_WORK TO COMPLETE_
In the entries that follow, which lines hold the string "agent"? List them.

_EXCERPTED RECORDS_
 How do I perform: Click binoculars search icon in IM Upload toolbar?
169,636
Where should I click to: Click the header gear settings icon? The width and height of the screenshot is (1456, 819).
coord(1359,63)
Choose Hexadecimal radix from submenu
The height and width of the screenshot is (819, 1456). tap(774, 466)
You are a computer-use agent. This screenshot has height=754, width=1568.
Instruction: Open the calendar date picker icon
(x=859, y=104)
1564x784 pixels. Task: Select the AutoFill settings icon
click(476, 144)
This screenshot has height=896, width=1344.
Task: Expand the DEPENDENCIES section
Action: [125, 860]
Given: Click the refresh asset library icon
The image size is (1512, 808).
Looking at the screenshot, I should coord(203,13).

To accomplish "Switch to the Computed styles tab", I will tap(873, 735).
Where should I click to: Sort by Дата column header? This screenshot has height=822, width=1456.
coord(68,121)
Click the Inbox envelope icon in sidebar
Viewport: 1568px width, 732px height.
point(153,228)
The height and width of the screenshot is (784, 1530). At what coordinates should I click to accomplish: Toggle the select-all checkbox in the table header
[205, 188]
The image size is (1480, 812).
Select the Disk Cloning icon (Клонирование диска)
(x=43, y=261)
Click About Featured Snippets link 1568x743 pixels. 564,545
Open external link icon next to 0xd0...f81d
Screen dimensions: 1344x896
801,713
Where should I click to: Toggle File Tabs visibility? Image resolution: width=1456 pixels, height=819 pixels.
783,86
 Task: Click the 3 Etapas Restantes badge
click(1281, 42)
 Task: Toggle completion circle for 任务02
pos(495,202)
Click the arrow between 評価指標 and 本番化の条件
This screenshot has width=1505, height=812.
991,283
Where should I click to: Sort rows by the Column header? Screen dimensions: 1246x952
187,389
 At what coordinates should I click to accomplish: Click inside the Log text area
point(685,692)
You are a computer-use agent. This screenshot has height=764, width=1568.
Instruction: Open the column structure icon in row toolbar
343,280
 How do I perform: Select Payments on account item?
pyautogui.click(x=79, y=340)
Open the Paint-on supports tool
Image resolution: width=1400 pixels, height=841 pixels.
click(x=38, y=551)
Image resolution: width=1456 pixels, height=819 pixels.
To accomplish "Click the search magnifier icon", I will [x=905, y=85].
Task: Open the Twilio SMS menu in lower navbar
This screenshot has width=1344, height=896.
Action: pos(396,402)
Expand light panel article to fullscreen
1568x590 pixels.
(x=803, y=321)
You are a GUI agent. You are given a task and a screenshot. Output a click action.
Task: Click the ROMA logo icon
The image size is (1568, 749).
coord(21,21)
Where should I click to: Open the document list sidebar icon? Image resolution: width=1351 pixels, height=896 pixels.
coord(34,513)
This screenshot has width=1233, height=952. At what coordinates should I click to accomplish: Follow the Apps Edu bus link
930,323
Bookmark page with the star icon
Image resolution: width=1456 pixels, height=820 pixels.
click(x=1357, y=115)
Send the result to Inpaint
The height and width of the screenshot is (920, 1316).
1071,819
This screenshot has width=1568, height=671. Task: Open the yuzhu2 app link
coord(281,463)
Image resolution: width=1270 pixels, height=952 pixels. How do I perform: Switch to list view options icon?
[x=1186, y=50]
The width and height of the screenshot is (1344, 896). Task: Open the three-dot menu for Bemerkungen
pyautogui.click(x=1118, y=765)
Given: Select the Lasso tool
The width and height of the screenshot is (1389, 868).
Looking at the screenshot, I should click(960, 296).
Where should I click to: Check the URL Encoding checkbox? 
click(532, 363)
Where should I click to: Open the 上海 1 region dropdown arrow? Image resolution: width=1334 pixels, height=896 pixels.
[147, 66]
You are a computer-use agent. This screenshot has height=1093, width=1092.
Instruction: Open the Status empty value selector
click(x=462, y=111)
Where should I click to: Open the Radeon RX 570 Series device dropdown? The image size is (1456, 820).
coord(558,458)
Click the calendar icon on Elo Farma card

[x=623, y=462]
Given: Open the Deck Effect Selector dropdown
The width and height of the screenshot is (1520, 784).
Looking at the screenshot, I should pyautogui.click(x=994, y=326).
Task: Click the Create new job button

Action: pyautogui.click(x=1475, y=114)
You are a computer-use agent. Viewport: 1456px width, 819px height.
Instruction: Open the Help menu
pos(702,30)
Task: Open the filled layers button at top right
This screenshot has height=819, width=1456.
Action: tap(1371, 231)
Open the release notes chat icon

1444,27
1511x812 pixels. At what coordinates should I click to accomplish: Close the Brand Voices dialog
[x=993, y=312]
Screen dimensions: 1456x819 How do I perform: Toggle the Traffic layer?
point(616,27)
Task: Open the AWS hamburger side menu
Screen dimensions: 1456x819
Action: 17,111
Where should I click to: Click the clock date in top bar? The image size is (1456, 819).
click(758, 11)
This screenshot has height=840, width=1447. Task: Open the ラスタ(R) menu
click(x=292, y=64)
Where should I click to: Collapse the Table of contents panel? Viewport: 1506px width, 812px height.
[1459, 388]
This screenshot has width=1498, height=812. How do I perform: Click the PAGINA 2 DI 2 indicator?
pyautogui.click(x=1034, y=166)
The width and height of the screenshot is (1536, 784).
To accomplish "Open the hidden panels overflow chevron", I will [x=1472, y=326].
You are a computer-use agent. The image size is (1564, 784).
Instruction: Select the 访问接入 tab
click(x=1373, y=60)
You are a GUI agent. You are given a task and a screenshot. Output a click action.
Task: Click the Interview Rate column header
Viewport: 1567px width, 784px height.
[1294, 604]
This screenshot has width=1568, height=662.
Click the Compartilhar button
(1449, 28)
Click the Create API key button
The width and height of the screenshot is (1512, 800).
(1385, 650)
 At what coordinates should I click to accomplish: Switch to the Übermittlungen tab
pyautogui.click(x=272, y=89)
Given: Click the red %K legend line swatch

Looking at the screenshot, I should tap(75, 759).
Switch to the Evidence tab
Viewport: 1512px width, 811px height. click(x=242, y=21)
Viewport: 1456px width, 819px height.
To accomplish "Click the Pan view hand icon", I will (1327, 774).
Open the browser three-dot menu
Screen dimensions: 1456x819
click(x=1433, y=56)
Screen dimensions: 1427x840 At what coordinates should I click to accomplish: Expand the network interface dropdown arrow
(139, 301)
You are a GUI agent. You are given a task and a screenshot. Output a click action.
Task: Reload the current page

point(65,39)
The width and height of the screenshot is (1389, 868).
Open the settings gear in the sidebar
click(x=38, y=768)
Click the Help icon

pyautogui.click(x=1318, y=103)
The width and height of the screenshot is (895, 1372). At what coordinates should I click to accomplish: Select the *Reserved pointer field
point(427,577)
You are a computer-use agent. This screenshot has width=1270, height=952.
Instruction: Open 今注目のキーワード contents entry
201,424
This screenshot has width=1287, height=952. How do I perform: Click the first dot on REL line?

_WORKED SOLUTION_
You are a computer-use agent. This screenshot has height=754, width=1568.
You are a computer-use agent. This screenshot has height=764, width=1568.
You are a GUI agent. You are given a task and a screenshot. Output a click action.
You are a computer-use agent. This screenshot has height=1093, width=1092.
You are a computer-use agent. Viewport: 1456px width, 819px height.
You are a computer-use agent. The image size is (1564, 784).
You are a GUI agent. You are given a task and a screenshot. Output a click action.
You are a GUI agent. You are given a task and a screenshot. Output a click action.
You are a computer-use agent. This screenshot has width=1270, height=952.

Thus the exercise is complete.